■ Consignes
A. Relevez tous les pays nommés dans l'extrait sur la recherche et les OGM, dans leur ordre d'apparition et sans doublon.
B. D'après l'extrait sur la recherche et les OGM, dans quelle ville se trouvaient les vignes de l'Inra dont les expériences sont données en exemple ?
C. Rédigez la suite de l'extrait sur la recherche et les OGM en reprenant après sa dernière phrase.

Pourquoi attaque-t-on le privé ? Selon moi, il faut que les deux secteurs public et privé interagissent. Aujourd’hui, avec les difficultés rencontrées par la recherche pour trouver des postes de chercheurs et d’ingénieurs, heureusement que le privé est là pour nos futurs étudiants. Dans ces domaines de recherche appliquée, de tels liens entre privé et public sont à l’inverse bien développés dans de nombreux pays Européens comme l’Angleterre, la Belgique ou l’Espagne.
Ce qui est important, ce n’est pas le mot indépendance, on est tous indirectement liés. Ce qui est primordial c’est la transparence, combien sont-ils et y a-t-il conflit d’intérêt. Et ces informations sont clairement publiées sur Internet, en toute transparence. Le lien public-privé est indispensable. A défaut, nous risquons de perdre beaucoup de notre image et notre compétitivité dans le monde.
S’agissant de transparence, c’est justement l’un des reproches que l’on fait à la recherche sur les OGM ?
Tout s’explique. La France connaît une situation inquiétante : les programmes de recherches dans les domaines des biotechnologiques végétales donc les OGM sont mis en veilleuses Les chercheurs ne s’engagent plus dans ce type de recherches, d’autant plus que leurs expériences sont le plus souvent détruites par les « faucheurs » comme par exemple les expériences sur les vignes de l’Inra à Colmar.
Comment voulez-vous que ces chercheurs soient motivés par ce type de recherche. Plus grave encore, les grandes compagnies privées Françaises comme Limagrain, Biogemma ne peuvent plus faire de la recherche en France, et vont la faire en Espagne ou en Argentine.

Extrait du jeu de données:
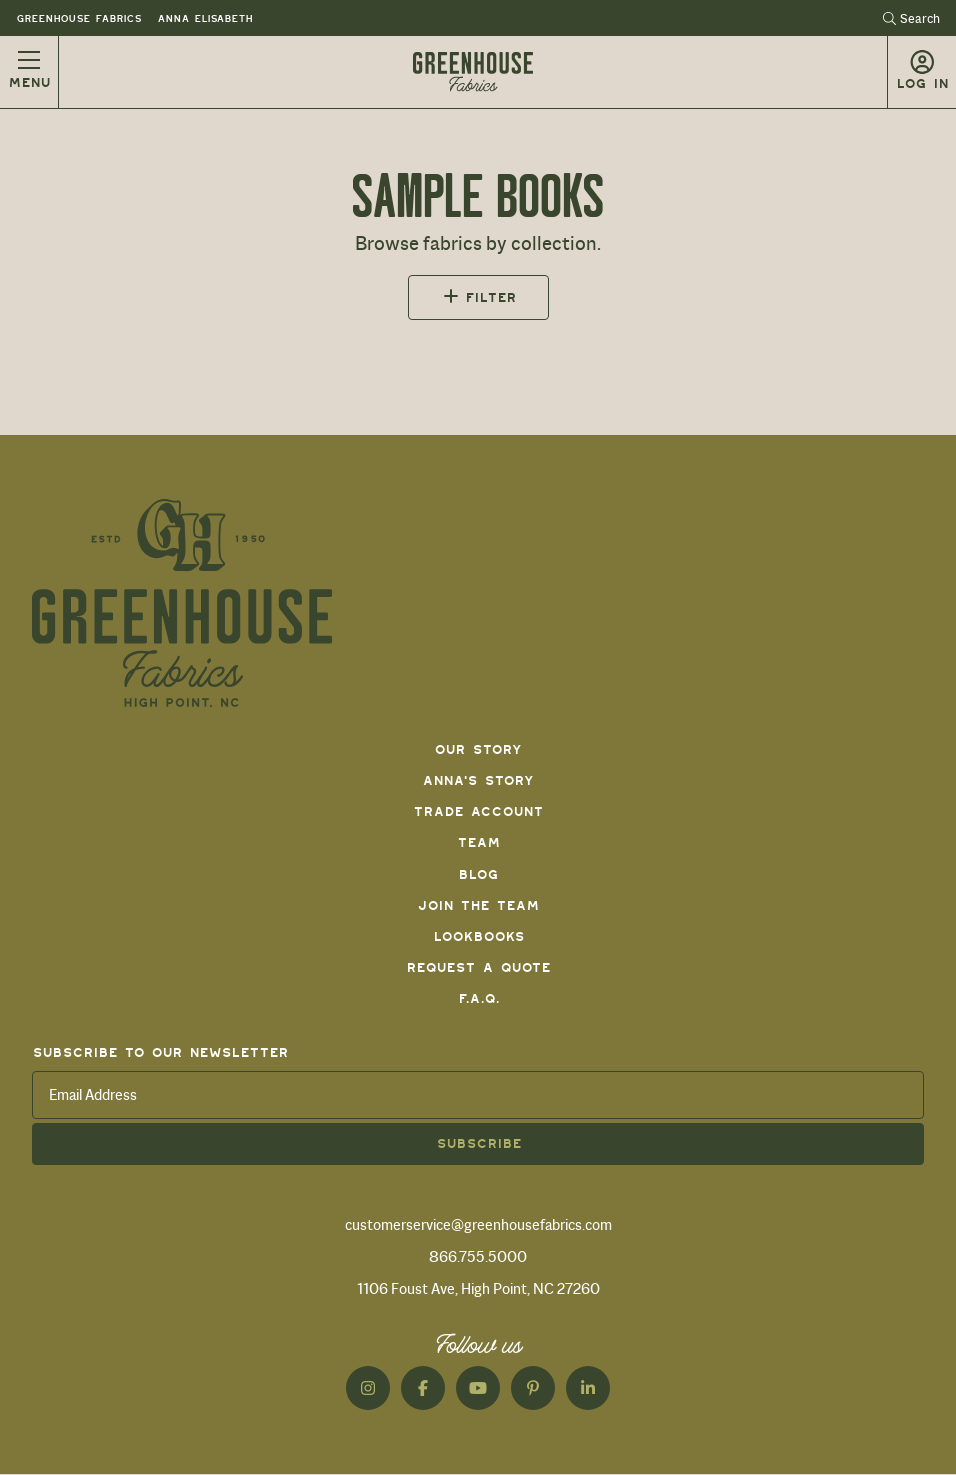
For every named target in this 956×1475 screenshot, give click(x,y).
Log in (922, 83)
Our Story (478, 749)
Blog (478, 874)
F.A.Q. (478, 998)
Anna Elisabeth (204, 18)
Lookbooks (478, 936)
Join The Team (478, 905)
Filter (490, 297)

■ Réponses
A. Angleterre, Belgique, Espagne, France, Argentine

B. À Colmar.

C.
Nous n’avons pas encore besoin de certains OGM en France pour l’instant, mais nous avons besoin de développer des recherches en biotechnologies végétales. Ces biotechnologies végétales ne se limitent pas aux OGM. Cela concerne par exemple la sélection de nouvelles variétés végétales à l’aide de nouveaux marqueurs génétiques ou le séquençage de végétaux comme le blé et le maïs qui apporte beaucoup d’informations. Ces domaines sont malheureusement en pleine désertification en France.
Toutes ces questions scientifiques n’ont-elles pas pris aujourd’hui une tournure trop politique ?
Non, selon moi, elles ont pris une tournure scientifique. C’est un débat entre scientifiques, ceux qui disent que c’est très dangereux et ceux qui préfèrent comme moi peser leurs mots et attendre des données exactes pour vérifier dans quel cas cela peut être dangereux ou pas en appliquant le principe de précaution.
Des structures existent comme le CGB ou maintenant le HCB, qui émettent des expertises de haute qualité. Mais, apparemment, quand ces expertises scientifiques ne vont pas dans le sens des militants anti-OGM, ces derniers accusent les experts en question d’être de connivence avec les grands semenciers.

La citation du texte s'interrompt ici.